I'm so sorry that I couldn't update my blog as often as previously cause I'm having mid-term now.
Lotsa random tests and assessments will be given within these two weeks. :'(
Gonna study freaking hard to pass my First Year End Exam before going to my internship. D;
Pray for me aight! *fingers-crossed*
Alright, as I promised, I'm gonna blog about my Professional Activity event first.
Let's see the pichasss! ;)

P/S: I don't know how to enlarge the photos. Anyone can teach me? :'(
It looks small and unclear right? Hmmmm :/

Monday...



Our talk title: The Journey.
The design of the flyer is actually designed by us, the promotion team!
Cantekk right? Ahaha. ;P



The crew. :)
These are the people who involved in this event, neither front stage nor back stage, here we are. :D

We did quarrel, argue, discuss, agree, object, tolerate and work as a team during the 4-month-discussion.
It's not easy to create and held an event. All of us have to cooperate to make it success.
Honestly, this is one of the hardest subject, that's why all of us are so happy when this stupidddd event is finally OVER! ;D

Let's the pictures do the talking. ;)













Dressed up like a macam-yes-air-stewardess. LOL!

IT'S OVERRR! ;D

Tuesdayy...

Went to Uni like usual.
Mid-term tests. D;
Back to Kajang after classes. ;)

Well, I was received the call from my intern hotel so suddenly during break time in Uni.
They called me up for interview on the next day. ;O

FINALLY THEY CALLED!
I've been waiting them since &*%&^#%( years ago. -.-

I got no formal attire out of sudden.
How should I go for interview then?!
Okayy, end up I have to spend money on it. Wtf.

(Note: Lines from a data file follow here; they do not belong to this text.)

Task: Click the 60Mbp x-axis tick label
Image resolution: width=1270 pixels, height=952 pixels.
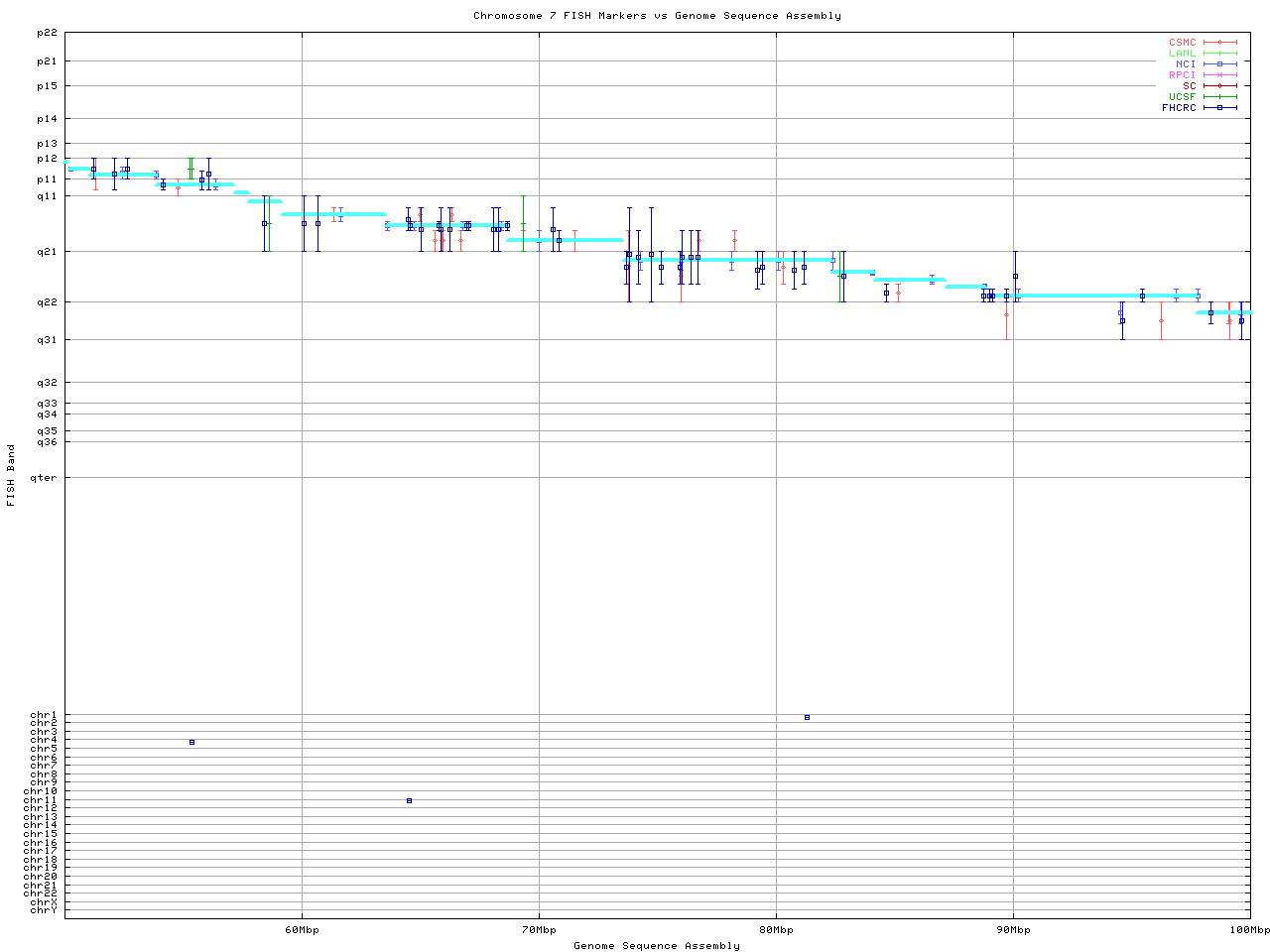Action: (x=302, y=930)
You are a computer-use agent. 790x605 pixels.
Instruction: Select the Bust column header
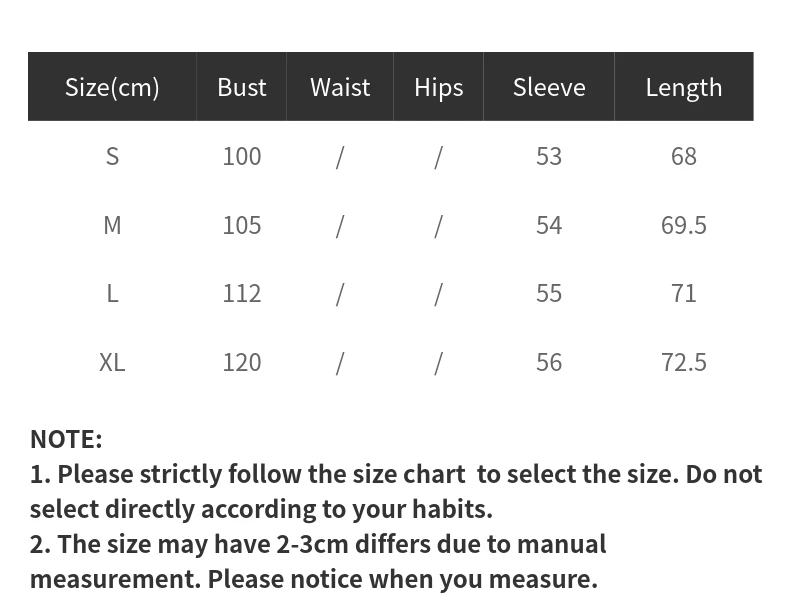pyautogui.click(x=241, y=87)
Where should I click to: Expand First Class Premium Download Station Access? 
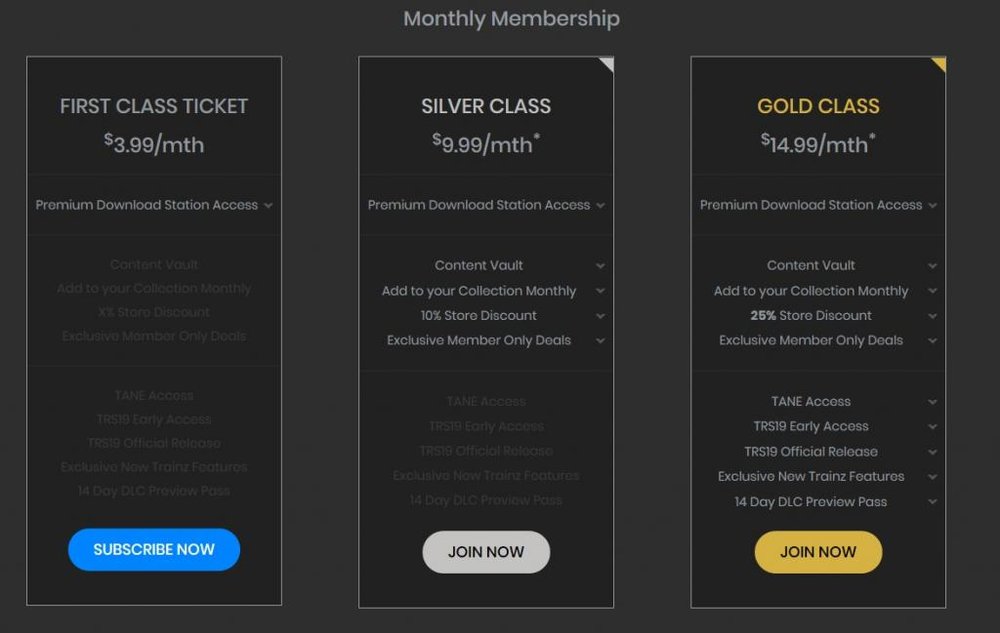pos(268,205)
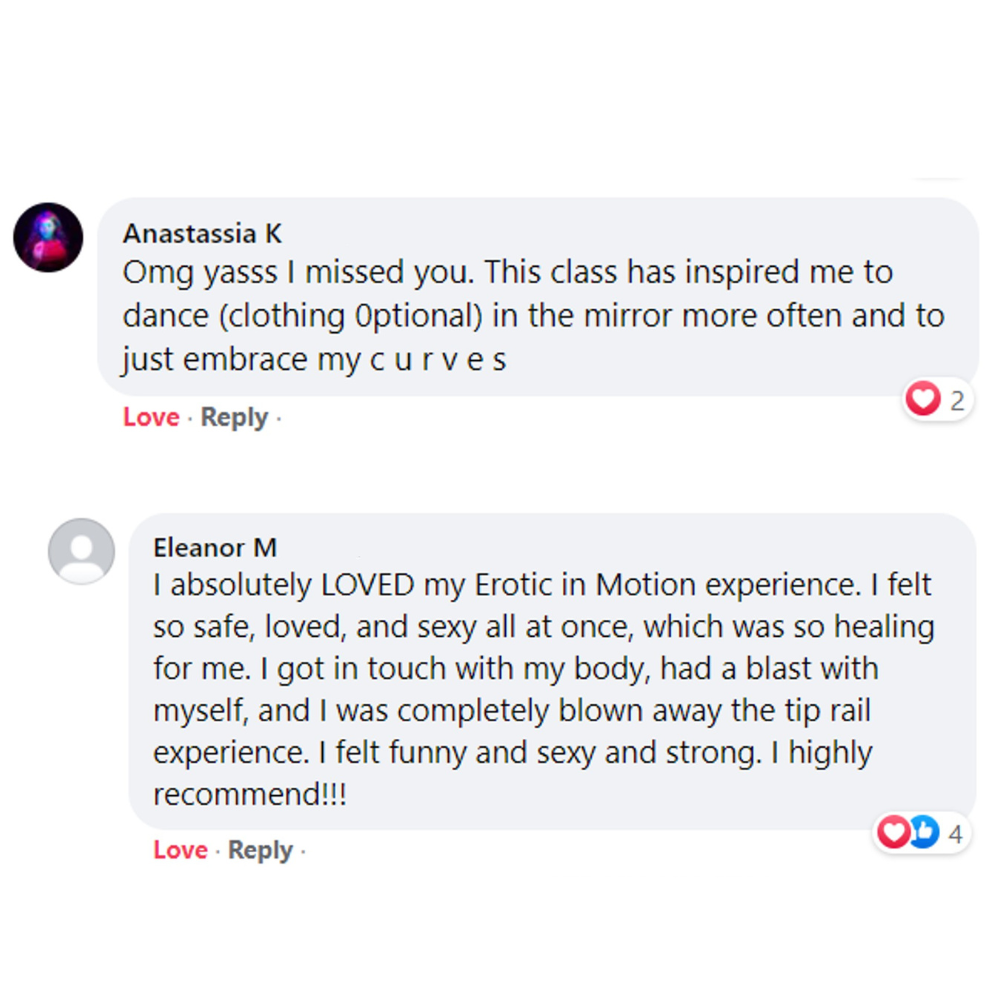Click the blue thumbs-up reaction icon

(924, 832)
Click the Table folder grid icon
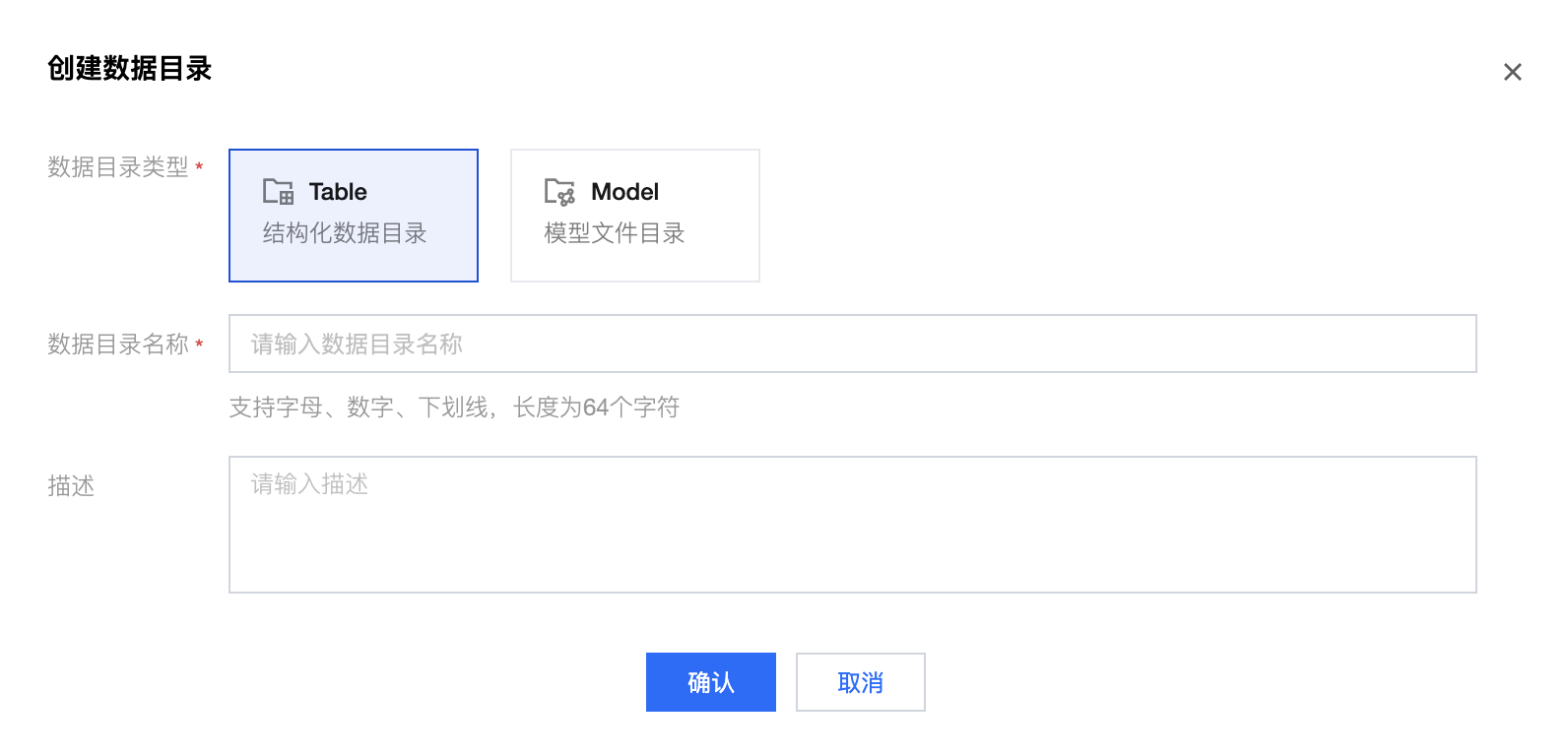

Dragged the boyfie to go with me. AHAHAHA! *evil laugh* ;D
Ok laa, sorry boyfie. :(

After that, we actually went to Putrajaya to find out where the hotel location is.
Thanks boyfie who willing to fetch me all the way from Balakong to Putrajaya. ;D

Thank god it's so near to my house, duration 15min if no jam. :D

Wednesdayy...

Woke up damn early just to prepare everything for the interview.
Damn, it was my very first official interview in my life weih!



Not too bad, just pray that I'll be accepted for internship.
*PRAY HARD*

Sincerely, thanks to everyone who wished me luck.
Especially my mum. ILOVEYOUSOMUCHIE! ♥

It was 29th of February! A very special day for those who birthday on this date.
HAPPY BELATED BIRTHDAY TO ALL OF YOU. :)))
Thursday...

The very first day of March, I was stucked in jam while I was on the way to Uni.
Normal laa. -.-

Having Front Office Practical assessment.
Scary though. D;



I'm so sorry that I'm just simply blog at the end.
Too much things distracted me and I'm so sleepy right now.
So tired. :(


Will update my blog once I free. Please forgive me aight!